**WORK TO COMPLETE**
Write out all of the items below again, swapping "Viewport" for "Display" and leaving everything else unchanged.

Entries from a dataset
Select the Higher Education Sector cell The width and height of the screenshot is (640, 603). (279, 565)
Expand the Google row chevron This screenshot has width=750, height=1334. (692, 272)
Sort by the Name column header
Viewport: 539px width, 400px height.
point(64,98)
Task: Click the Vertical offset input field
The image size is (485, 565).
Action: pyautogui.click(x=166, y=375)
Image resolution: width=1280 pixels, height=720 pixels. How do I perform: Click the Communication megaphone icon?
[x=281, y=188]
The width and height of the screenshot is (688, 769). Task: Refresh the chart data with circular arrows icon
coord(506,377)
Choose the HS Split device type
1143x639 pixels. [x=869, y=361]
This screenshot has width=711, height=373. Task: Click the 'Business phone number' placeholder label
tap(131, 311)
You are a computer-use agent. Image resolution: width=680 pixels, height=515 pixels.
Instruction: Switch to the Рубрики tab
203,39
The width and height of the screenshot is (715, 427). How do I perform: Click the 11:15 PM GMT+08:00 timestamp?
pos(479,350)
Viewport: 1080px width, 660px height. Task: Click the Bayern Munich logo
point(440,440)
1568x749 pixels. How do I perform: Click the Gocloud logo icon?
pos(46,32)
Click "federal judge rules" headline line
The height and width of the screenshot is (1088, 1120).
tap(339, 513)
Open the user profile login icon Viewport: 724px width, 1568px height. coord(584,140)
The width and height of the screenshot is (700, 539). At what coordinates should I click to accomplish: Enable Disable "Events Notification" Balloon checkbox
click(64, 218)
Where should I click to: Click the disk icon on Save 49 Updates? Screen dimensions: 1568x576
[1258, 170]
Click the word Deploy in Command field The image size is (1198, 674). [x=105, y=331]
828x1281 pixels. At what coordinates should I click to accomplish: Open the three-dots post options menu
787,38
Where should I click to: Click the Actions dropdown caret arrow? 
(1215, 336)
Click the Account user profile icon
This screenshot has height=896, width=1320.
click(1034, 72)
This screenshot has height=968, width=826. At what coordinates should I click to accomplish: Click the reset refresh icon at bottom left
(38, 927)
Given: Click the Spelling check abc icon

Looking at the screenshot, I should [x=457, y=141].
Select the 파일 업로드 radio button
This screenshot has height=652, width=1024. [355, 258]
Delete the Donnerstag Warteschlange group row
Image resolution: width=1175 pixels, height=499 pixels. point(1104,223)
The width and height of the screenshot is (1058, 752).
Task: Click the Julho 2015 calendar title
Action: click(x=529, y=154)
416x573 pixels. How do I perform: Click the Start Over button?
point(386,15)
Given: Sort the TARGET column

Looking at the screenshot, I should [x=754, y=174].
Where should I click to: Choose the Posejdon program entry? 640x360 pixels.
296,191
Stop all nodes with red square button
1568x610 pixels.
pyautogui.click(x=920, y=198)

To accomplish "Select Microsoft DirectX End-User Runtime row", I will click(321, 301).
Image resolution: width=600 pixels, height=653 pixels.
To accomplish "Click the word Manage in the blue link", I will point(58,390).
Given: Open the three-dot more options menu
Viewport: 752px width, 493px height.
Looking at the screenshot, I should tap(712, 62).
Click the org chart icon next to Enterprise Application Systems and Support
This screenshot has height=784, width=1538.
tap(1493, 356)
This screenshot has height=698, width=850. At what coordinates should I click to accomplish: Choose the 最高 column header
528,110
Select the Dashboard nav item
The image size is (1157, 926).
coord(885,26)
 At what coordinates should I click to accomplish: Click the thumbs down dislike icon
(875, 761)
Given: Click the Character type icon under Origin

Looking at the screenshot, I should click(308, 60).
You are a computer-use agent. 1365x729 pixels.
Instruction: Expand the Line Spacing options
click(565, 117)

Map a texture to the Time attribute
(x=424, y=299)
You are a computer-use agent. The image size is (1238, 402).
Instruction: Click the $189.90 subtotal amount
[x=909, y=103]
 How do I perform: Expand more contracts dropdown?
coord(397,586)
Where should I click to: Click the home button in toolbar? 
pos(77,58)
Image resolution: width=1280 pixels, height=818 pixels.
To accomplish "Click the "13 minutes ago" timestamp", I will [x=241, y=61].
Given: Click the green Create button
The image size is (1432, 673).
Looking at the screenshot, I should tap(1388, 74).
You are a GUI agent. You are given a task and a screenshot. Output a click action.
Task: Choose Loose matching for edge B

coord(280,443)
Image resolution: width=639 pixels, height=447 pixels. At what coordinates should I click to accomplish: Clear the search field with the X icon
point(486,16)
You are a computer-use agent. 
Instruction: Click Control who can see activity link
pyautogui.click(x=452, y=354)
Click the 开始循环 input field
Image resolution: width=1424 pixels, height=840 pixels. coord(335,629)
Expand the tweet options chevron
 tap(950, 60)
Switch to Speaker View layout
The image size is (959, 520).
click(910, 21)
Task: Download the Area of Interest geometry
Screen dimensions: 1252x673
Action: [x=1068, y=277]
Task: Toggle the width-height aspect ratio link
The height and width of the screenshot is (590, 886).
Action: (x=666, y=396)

**ANSWER**
Select the Higher Education Sector cell The width and height of the screenshot is (640, 603). (279, 565)
Expand the Google row chevron This screenshot has width=750, height=1334. (692, 272)
Sort by the Name column header
Display: 539px width, 400px height.
point(64,98)
Task: Click the Vertical offset input field
The image size is (485, 565).
Action: pyautogui.click(x=166, y=375)
Image resolution: width=1280 pixels, height=720 pixels. How do I perform: Click the Communication megaphone icon?
[x=281, y=188]
The width and height of the screenshot is (688, 769). Task: Refresh the chart data with circular arrows icon
coord(506,377)
Choose the HS Split device type
1143x639 pixels. [x=869, y=361]
This screenshot has width=711, height=373. Task: Click the 'Business phone number' placeholder label
tap(131, 311)
You are a computer-use agent. Image resolution: width=680 pixels, height=515 pixels.
Instruction: Switch to the Рубрики tab
203,39
The width and height of the screenshot is (715, 427). How do I perform: Click the 11:15 PM GMT+08:00 timestamp?
pos(479,350)
Display: 1080px width, 660px height. Task: Click the Bayern Munich logo
point(440,440)
1568x749 pixels. How do I perform: Click the Gocloud logo icon?
pos(46,32)
Click "federal judge rules" headline line
The height and width of the screenshot is (1088, 1120).
tap(339, 513)
Open the user profile login icon Display: 724px width, 1568px height. coord(584,140)
The width and height of the screenshot is (700, 539). At what coordinates should I click to accomplish: Enable Disable "Events Notification" Balloon checkbox
click(64, 218)
Where should I click to: Click the disk icon on Save 49 Updates? Screen dimensions: 1568x576
[1258, 170]
Click the word Deploy in Command field The image size is (1198, 674). [x=105, y=331]
828x1281 pixels. At what coordinates should I click to accomplish: Open the three-dots post options menu
787,38
Where should I click to: Click the Actions dropdown caret arrow? 
(1215, 336)
Click the Account user profile icon
This screenshot has height=896, width=1320.
click(1034, 72)
This screenshot has height=968, width=826. At what coordinates should I click to accomplish: Click the reset refresh icon at bottom left
(38, 927)
Given: Click the Spelling check abc icon

Looking at the screenshot, I should [x=457, y=141].
Select the 파일 업로드 radio button
This screenshot has height=652, width=1024. [355, 258]
Delete the Donnerstag Warteschlange group row
Image resolution: width=1175 pixels, height=499 pixels. point(1104,223)
The width and height of the screenshot is (1058, 752).
Task: Click the Julho 2015 calendar title
Action: click(x=529, y=154)
416x573 pixels. How do I perform: Click the Start Over button?
point(386,15)
Given: Sort the TARGET column

Looking at the screenshot, I should [x=754, y=174].
Where should I click to: Choose the Posejdon program entry? 640x360 pixels.
296,191
Stop all nodes with red square button
1568x610 pixels.
pyautogui.click(x=920, y=198)

To accomplish "Select Microsoft DirectX End-User Runtime row", I will click(321, 301).
Image resolution: width=600 pixels, height=653 pixels.
To accomplish "Click the word Manage in the blue link", I will point(58,390).
Given: Open the three-dot more options menu
Display: 752px width, 493px height.
Looking at the screenshot, I should tap(712, 62).
Click the org chart icon next to Enterprise Application Systems and Support
This screenshot has height=784, width=1538.
tap(1493, 356)
This screenshot has height=698, width=850. At what coordinates should I click to accomplish: Choose the 最高 column header
528,110
Select the Dashboard nav item
The image size is (1157, 926).
coord(885,26)
 At what coordinates should I click to accomplish: Click the thumbs down dislike icon
(875, 761)
Given: Click the Character type icon under Origin

Looking at the screenshot, I should click(308, 60).
You are a computer-use agent. 1365x729 pixels.
Instruction: Expand the Line Spacing options
click(565, 117)

Map a texture to the Time attribute
(x=424, y=299)
You are a computer-use agent. The image size is (1238, 402).
Instruction: Click the $189.90 subtotal amount
[x=909, y=103]
 How do I perform: Expand more contracts dropdown?
coord(397,586)
Where should I click to: Click the home button in toolbar? 
pos(77,58)
Image resolution: width=1280 pixels, height=818 pixels.
To accomplish "Click the "13 minutes ago" timestamp", I will [x=241, y=61].
Given: Click the green Create button
The image size is (1432, 673).
Looking at the screenshot, I should tap(1388, 74).
You are a GUI agent. You are given a task and a screenshot. Output a click action.
Task: Choose Loose matching for edge B

coord(280,443)
Image resolution: width=639 pixels, height=447 pixels. At what coordinates should I click to accomplish: Clear the search field with the X icon
point(486,16)
You are a computer-use agent. 
Instruction: Click Control who can see activity link
pyautogui.click(x=452, y=354)
Click the 开始循环 input field
Image resolution: width=1424 pixels, height=840 pixels. coord(335,629)
Expand the tweet options chevron
 tap(950, 60)
Switch to Speaker View layout
The image size is (959, 520).
click(910, 21)
Task: Download the Area of Interest geometry
Screen dimensions: 1252x673
Action: [x=1068, y=277]
Task: Toggle the width-height aspect ratio link
The height and width of the screenshot is (590, 886).
Action: (x=666, y=396)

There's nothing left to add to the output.